More coordination needed by state actors



Asked what more the government can do to support people during the lockdown, Kimlong said Commerce, Agriculture and Health ministries should take lead in tackling the issues.



“These three ministries should take lead, and there are many small initiatives in ensuring effective and wider food supplies we can carry out during this difficult time,” Kimlong said, adding that the government should allow more private sectors to help deliver basic supplies.   



He said the commerce ministry can take lead in guaranteeing more frequent and more accessible food through small-scale supplies to remote or difficult-to-access places by using small trucks, tuk-tuks and carts to local people who are in greater need.



“Local authorities should also consider allowing a small number of local vendors to sell vegetables, meat and other things by granting them specific approval or certificates. Therefore, they can control them better,” he said.



Kimlong said the agriculture ministry has a responsibility to guarantee that the supply and distribution of produces can be done without disruption. 

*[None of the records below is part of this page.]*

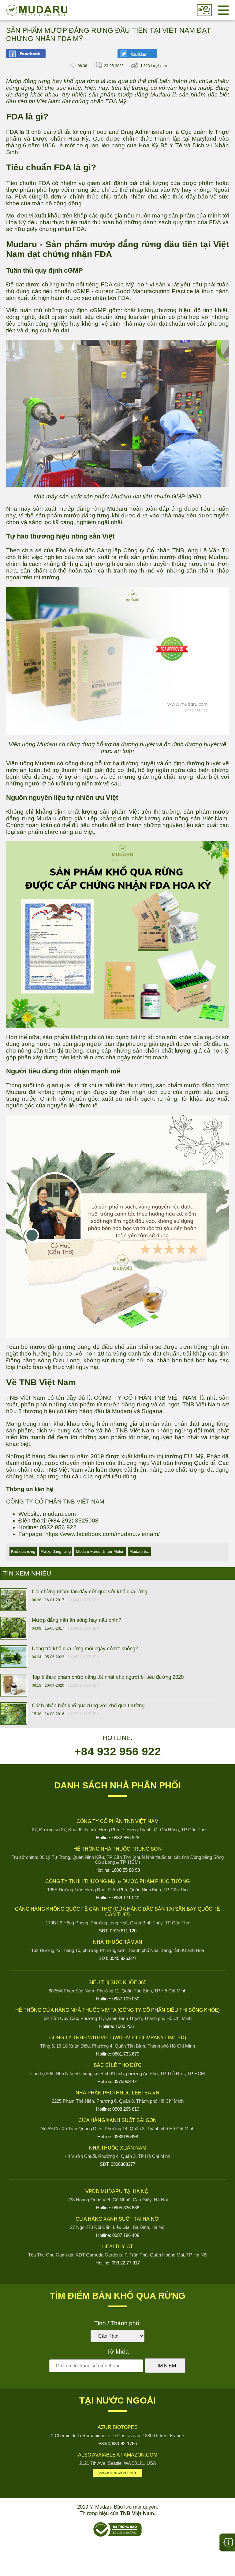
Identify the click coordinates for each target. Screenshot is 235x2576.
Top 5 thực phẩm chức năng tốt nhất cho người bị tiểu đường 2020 (108, 1677)
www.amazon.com (117, 2472)
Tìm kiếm (165, 2365)
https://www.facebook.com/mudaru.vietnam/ (102, 1534)
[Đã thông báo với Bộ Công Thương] (117, 2535)
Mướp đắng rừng (55, 1551)
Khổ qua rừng (23, 1551)
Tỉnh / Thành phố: (117, 2323)
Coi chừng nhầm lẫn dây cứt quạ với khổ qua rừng (89, 1591)
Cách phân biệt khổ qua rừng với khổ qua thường (88, 1705)
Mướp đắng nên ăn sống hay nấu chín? (76, 1620)
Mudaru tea (139, 1551)
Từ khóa (117, 2351)
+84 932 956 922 (117, 1751)
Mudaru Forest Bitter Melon (100, 1551)
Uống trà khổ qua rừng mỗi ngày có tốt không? (85, 1648)
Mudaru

“The Agriculture Ministry has more information on hand on types of local produce, and it can order the produce from local farmers and supply it to lockdown areas. It doesn’t need to do it by itself, but closely coordinate among themselves.”



The Health Ministry should take part in ensuring food safety and guarantee the wellbeing of the people under lockdown as some deprived families may buy poor quality or outdated food.



The ministry should also take part in ensuring food safety, protecting people’s health and diet to make sure they boost their immune system.



Meanwhile, the government should gather support from other stakeholders such as international and national non-governmental organizations through which it can have a better capacity for assisting local people when it comes to safeguarding food security during the crisis.



“Besides selling food the government can also seek contributions or assistance from other NGOs to help prevent people from falling into poverty and facing food insecurity. With that, we can respond better and in timely manner,” Kimlong said. 



In addition, more focus should also be on health services for the people. During lockdown, Kimlong said people’s movement rights had been restricted so that the government should think of supporting the local authority to build capacity in offering effective and responsive health services to the people. 



“It needs a lot of thinking in getting this work done,” he said.